There are several limitations in the present study. First, all participants were recruited from one primary school; therefore, the restricted representativeness of the sample may limit the generalizability of the results to other populations. Second, the follow-up period in the present study was 2 years, which is a time-dependent process. Whether there was any change in dental caries during the 2 years is not only related to the baseline but is also related to the children's dietary habits and oral health.
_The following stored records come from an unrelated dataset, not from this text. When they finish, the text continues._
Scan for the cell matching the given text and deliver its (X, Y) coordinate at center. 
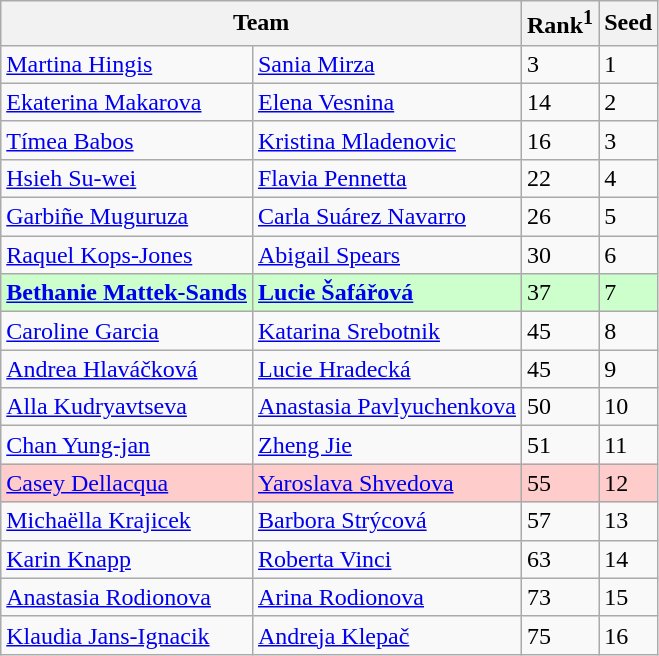
63 (560, 559)
22 (560, 178)
Anastasia Rodionova (127, 597)
Zheng Jie (386, 445)
8 (628, 331)
Kristina Mladenovic (386, 140)
Klaudia Jans-Ignacik (127, 635)
26 (560, 217)
Roberta Vinci (386, 559)
Andreja Klepač (386, 635)
Katarina Srebotnik (386, 331)
73 (560, 597)
11 (628, 445)
Elena Vesnina (386, 102)
55 (560, 483)
50 (560, 407)
Alla Kudryavtseva (127, 407)
Rank1 (560, 24)
Hsieh Su-wei (127, 178)
Martina Hingis (127, 64)
13 (628, 521)
5 (628, 217)
Anastasia Pavlyuchenkova (386, 407)
Yaroslava Shvedova (386, 483)
Bethanie Mattek-Sands (127, 293)
Barbora Strýcová (386, 521)
15 (628, 597)
10 (628, 407)
37 (560, 293)
Abigail Spears (386, 255)
Raquel Kops-Jones (127, 255)
51 (560, 445)
Karin Knapp (127, 559)
57 (560, 521)
1 (628, 64)
12 (628, 483)
Chan Yung-jan (127, 445)
Flavia Pennetta (386, 178)
Seed (628, 24)
Arina Rodionova (386, 597)
75 (560, 635)
Garbiñe Muguruza (127, 217)
Michaëlla Krajicek (127, 521)
Ekaterina Makarova (127, 102)
Lucie Hradecká (386, 369)
30 (560, 255)
6 (628, 255)
7 (628, 293)
Casey Dellacqua (127, 483)
Team (262, 24)
Tímea Babos (127, 140)
4 (628, 178)
Sania Mirza (386, 64)
Lucie Šafářová (386, 293)
Carla Suárez Navarro (386, 217)
Andrea Hlaváčková (127, 369)
9 (628, 369)
2 (628, 102)
Caroline Garcia (127, 331)
Search for the cell housing the specified text and yield its (x, y) center coordinate. 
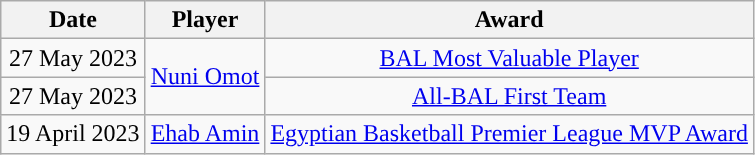
Ehab Amin (205, 134)
Date (73, 20)
Award (510, 20)
All-BAL First Team (510, 96)
19 April 2023 (73, 134)
Nuni Omot (205, 77)
BAL Most Valuable Player (510, 58)
Egyptian Basketball Premier League MVP Award (510, 134)
Player (205, 20)
Scan for the cell matching the given text and deliver its [x, y] coordinate at center. 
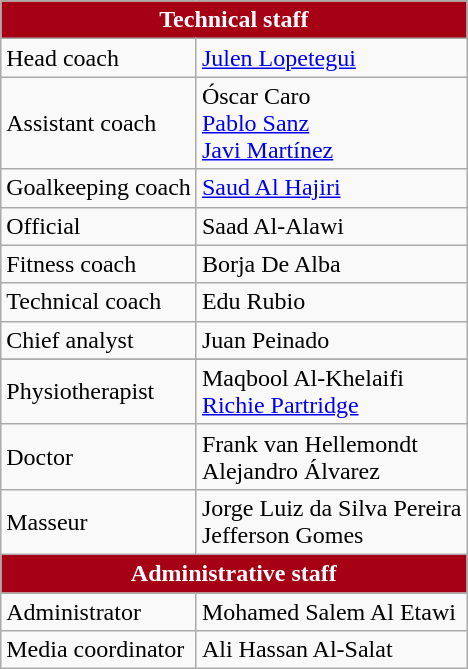
Jorge Luiz da Silva Pereira Jefferson Gomes [332, 522]
Head coach [99, 58]
Mohamed Salem Al Etawi [332, 611]
Saud Al Hajiri [332, 188]
Technical staff [234, 20]
Physiotherapist [99, 392]
Saad Al-Alawi [332, 226]
Assistant coach [99, 123]
Masseur [99, 522]
Administrator [99, 611]
Ali Hassan Al-Salat [332, 650]
Goalkeeping coach [99, 188]
Julen Lopetegui [332, 58]
Juan Peinado [332, 340]
Maqbool Al-Khelaifi Richie Partridge [332, 392]
Borja De Alba [332, 264]
Fitness coach [99, 264]
Chief analyst [99, 340]
Frank van Hellemondt Alejandro Álvarez [332, 456]
Doctor [99, 456]
Official [99, 226]
Technical coach [99, 302]
Óscar Caro Pablo Sanz Javi Martínez [332, 123]
Administrative staff [234, 573]
Media coordinator [99, 650]
Edu Rubio [332, 302]
Return the (X, Y) coordinate for the center point of the cell that contains the specified text.  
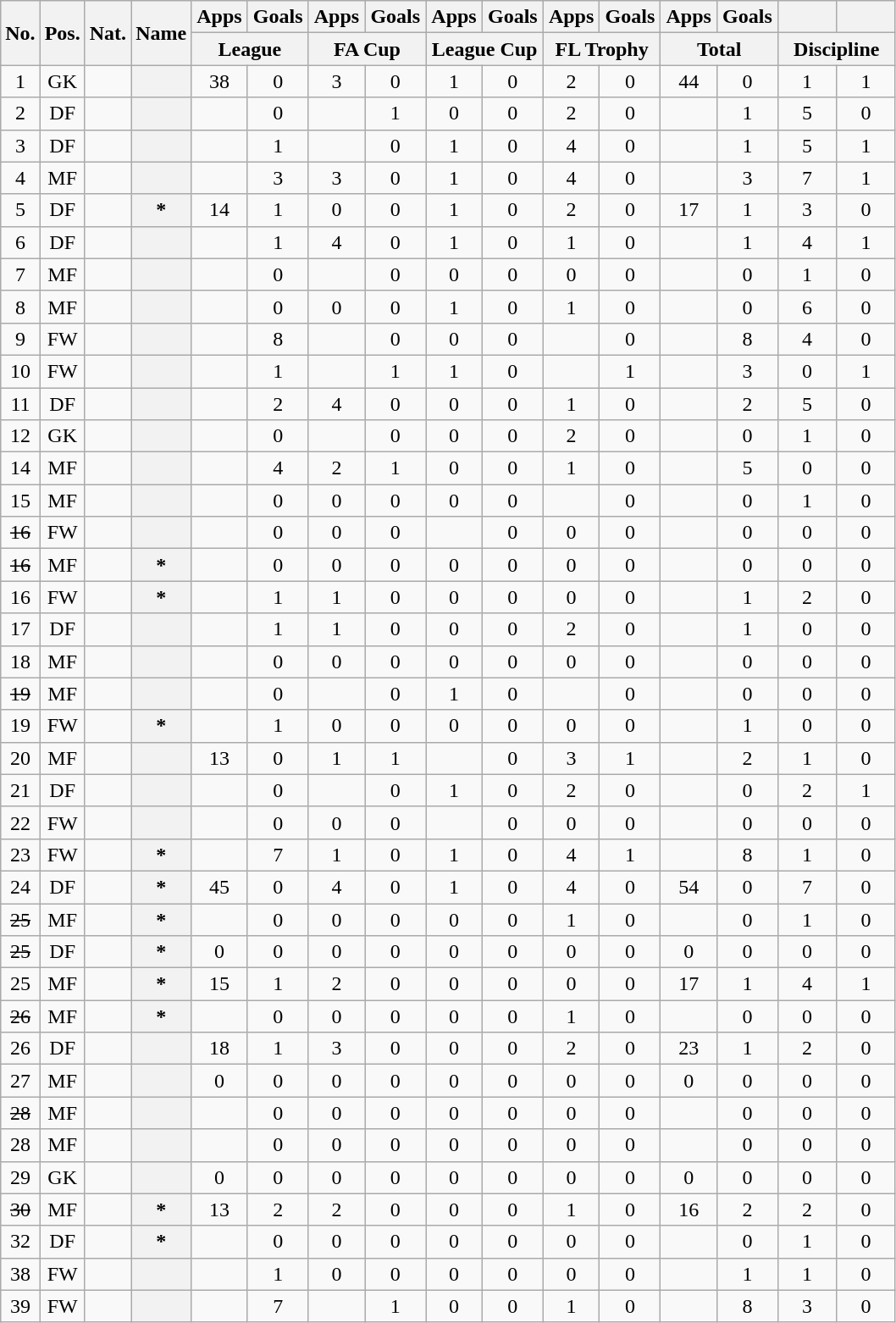
20 (20, 758)
Discipline (837, 49)
32 (20, 1242)
54 (689, 887)
Name (161, 33)
League Cup (484, 49)
12 (20, 436)
44 (689, 81)
10 (20, 371)
League (251, 49)
21 (20, 790)
39 (20, 1306)
Pos. (63, 33)
30 (20, 1209)
45 (220, 887)
FA Cup (368, 49)
29 (20, 1177)
22 (20, 822)
FL Trophy (601, 49)
Total (720, 49)
24 (20, 887)
No. (20, 33)
27 (20, 1081)
Nat. (108, 33)
11 (20, 404)
9 (20, 339)
Return (X, Y) of the center of cell containing provided text 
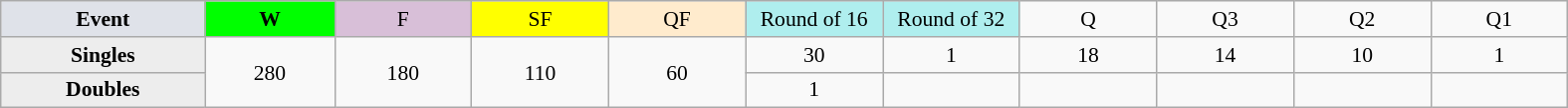
18 (1088, 55)
Q3 (1226, 19)
Doubles (104, 90)
Q (1088, 19)
10 (1362, 55)
Singles (104, 55)
Event (104, 19)
Q1 (1499, 19)
14 (1226, 55)
30 (814, 55)
W (270, 19)
F (403, 19)
SF (541, 19)
Round of 16 (814, 19)
280 (270, 72)
Q2 (1362, 19)
60 (677, 72)
110 (541, 72)
180 (403, 72)
Round of 32 (951, 19)
QF (677, 19)
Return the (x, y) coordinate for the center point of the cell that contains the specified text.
This may be part of the reason why the prediction accuracy in the current model could not be further improved.
Conclusions
In this study, we developed a caries risk prediction nomogram model. Eating patterns, oral hygiene habits, and caries experience were the most important factors to predict the incidence of caries among children living in Shanghai. This model provides a simple and reliable scoring system for caries risk prediction.
Footnotes
Declaration of conflicting interest
The authors declare that there is no conflict of interest.
Funding
The authors disclosed receipt of the following financial support for the research, authorship, and publication of this article: This research received financial support from the Research Project of Shanghai Municipal Commission of Health and Family Planning (201740062), Clinical Research Cultivating Project of SHDC (SHDC12017X22).